Ours is a culture that loves to worship success. We celebrate our winners with award shows, reward them with trophies, plaster their faces on magazine covers and billboards. We want to know whose clothes they wear, and more importantly, what is the great “secret of their success.” Failure, by contrast, is like the awkward teenage cousin who takes up presence in the room, and makes everyone just a tad uncomfortable. How do you begin a conversation? Should you mention the purple hair or not? What do you even say?
I read a great interview recently with the film director M. Night Shyamalan. If you remember, he was at one time one of the most successful (and profitable) young filmmakers in Hollywood. A series of hits including “The Sixth Sense” “Signs” and “Unbreakable” led him to dizzying heights of fame and fortune. Newsweek Magazine ran a cover story anointing him as – what else? – the “next Steven Spielberg.” And then things went south. His next three films all tanked at the box-office, and he found he could no longer get funding for his movies. Couldn’t get any meetings. Couldn’t, as they say, get arrested.
He describes this fallow period of his life as being very “cleansing.” And says that he found his early success “confusing,” because it taught him that he had control over things he actually did not. As he put it: “Say you’re a songwriter. You write a song, and suddenly everyone loves you! It seems like you have control over the fact that everyone loves you. But you don’t. The reason we get into trouble is because we get blurry about what we can control. Oh, my company’s doing really well, that means I can control the outcome of things! That’s actually incorrect.”
Another thing that gets us into trouble is trying to avoid failure altogether. Because as every “winner” knows – success stands atop metaphorical mountains of failure. Pixar Studios has so ingrained the idea of failure as critical to their success that creators are encouraged to “fail early and fail fast.” Or “Be wrong as fast as you can.” Pixar co-founder Ed Catmull says that people often misunderstand this way of thinking. “They think it means accept failure with dignity and move on,” he says. “The better, more subtle interpretation is that failure is a manifestation of learning and exploration. If you aren’t experiencing failure, then you are making a far worse mistake: You are being driven by the desire to avoid it.” In the world of Pixar, avoiding failure is not the key to success; it is the key to mediocrity.
And so it is with us. Our growth – as people, as parents, as companies – is inextricably linked with our degree of comfort with failure. I often think that children have a huge advantage over adults in the learning stakes because they are unafraid of making mistakes in pursuit of their ambition. Witness any baby learning to walk and what you will see is a miracle of learning and determination. They get up, fall down. Get up, fall down. At no point does the baby ever sit down and think, “Well, that was embarrassing! Maybe I should give it a rest?” By the time most of us reach adulthood, we are so well versed in pride and shame, that failure (or the fear of it) can become paralyzing. Maybe the problem is not failure, but how we think about failure.

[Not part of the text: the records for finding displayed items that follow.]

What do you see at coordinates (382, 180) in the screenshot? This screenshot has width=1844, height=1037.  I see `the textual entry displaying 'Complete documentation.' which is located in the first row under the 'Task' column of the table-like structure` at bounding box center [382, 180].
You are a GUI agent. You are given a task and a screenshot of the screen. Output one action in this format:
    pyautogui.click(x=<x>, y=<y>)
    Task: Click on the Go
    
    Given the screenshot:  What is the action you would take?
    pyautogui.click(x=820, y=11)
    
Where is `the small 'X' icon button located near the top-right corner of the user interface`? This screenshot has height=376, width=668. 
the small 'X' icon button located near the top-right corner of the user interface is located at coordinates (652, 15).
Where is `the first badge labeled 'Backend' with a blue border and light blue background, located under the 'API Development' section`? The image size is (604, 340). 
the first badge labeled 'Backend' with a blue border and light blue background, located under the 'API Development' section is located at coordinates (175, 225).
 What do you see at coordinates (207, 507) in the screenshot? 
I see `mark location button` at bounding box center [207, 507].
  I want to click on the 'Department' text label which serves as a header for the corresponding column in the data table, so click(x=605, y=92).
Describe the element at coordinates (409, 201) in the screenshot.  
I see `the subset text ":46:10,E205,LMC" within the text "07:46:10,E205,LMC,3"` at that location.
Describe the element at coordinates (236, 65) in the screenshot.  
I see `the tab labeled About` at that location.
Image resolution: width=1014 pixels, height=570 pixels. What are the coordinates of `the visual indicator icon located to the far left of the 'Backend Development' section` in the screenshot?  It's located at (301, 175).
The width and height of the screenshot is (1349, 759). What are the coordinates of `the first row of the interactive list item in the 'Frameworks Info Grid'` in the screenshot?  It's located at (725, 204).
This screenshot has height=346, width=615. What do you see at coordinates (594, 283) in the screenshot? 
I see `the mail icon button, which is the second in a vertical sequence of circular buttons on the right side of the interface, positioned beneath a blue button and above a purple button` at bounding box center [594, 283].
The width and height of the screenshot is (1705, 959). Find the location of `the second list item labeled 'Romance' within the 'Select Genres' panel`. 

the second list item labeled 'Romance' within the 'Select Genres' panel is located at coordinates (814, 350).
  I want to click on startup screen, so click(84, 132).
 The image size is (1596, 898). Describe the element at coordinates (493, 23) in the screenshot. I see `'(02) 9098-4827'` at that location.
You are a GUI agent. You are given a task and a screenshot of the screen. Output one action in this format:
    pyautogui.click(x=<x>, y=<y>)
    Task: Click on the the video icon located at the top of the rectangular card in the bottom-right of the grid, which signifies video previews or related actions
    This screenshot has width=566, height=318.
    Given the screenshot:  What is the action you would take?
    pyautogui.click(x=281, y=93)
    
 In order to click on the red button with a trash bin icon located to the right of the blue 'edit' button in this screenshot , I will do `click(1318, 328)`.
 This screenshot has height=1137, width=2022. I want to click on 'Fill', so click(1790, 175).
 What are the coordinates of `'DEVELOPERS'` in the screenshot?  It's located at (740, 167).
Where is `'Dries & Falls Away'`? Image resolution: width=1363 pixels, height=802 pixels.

One of the things I will sometimes do with clients is to have them write a “failure resumé.” A normal resumé touts our many achievements and successes, putting a nice healthy gloss on things. A failure resumé tracks where we went wrong, and what were the crucial lessons learned. The idea is not to embarrass anyone, but learning to properly “leverage” our failure. It also helps to remind people that the path to success is rarely ever a straight line. The truth is that we learn so much more from our failures than from our success. When we look at history, we see that all advancement in the realm of human endeavor – in art, science, sport, medicine, technology – is littered with failure. And we are better because of it.
Painful, public failures — whether it’s a presentation that didn’t quite land or a big budget Hollywood movie flopping — can be enriching, life-defining, opportunities for critical reflection and growth, if we let them. The lessons are already there for us, if we are willing to pause in the discomfort and open ourselves fully to the experience. The problem is, we all want to arrive “fully formed” – basking in the warm glow of success. But without the sometimes painful lessons of failure, there is no self-knowledge gleaned, no resilience gained.
In her 2008 commencement address to Harvard graduates, J.K. Rowling said this: “Failure gave me an inner security that I had never attained by passing examinations. Failure taught me things about myself that I could have learned no other way. It is impossible to live without failing at something, unless you live so cautiously that you might as well not have lived at all – in which case, you fail by default.”
One of the hardest things to endure in life is the regret of the “road not taken,” or opportunities passed up for fear of failure. So go ahead and make more mistakes. That’s how we get better.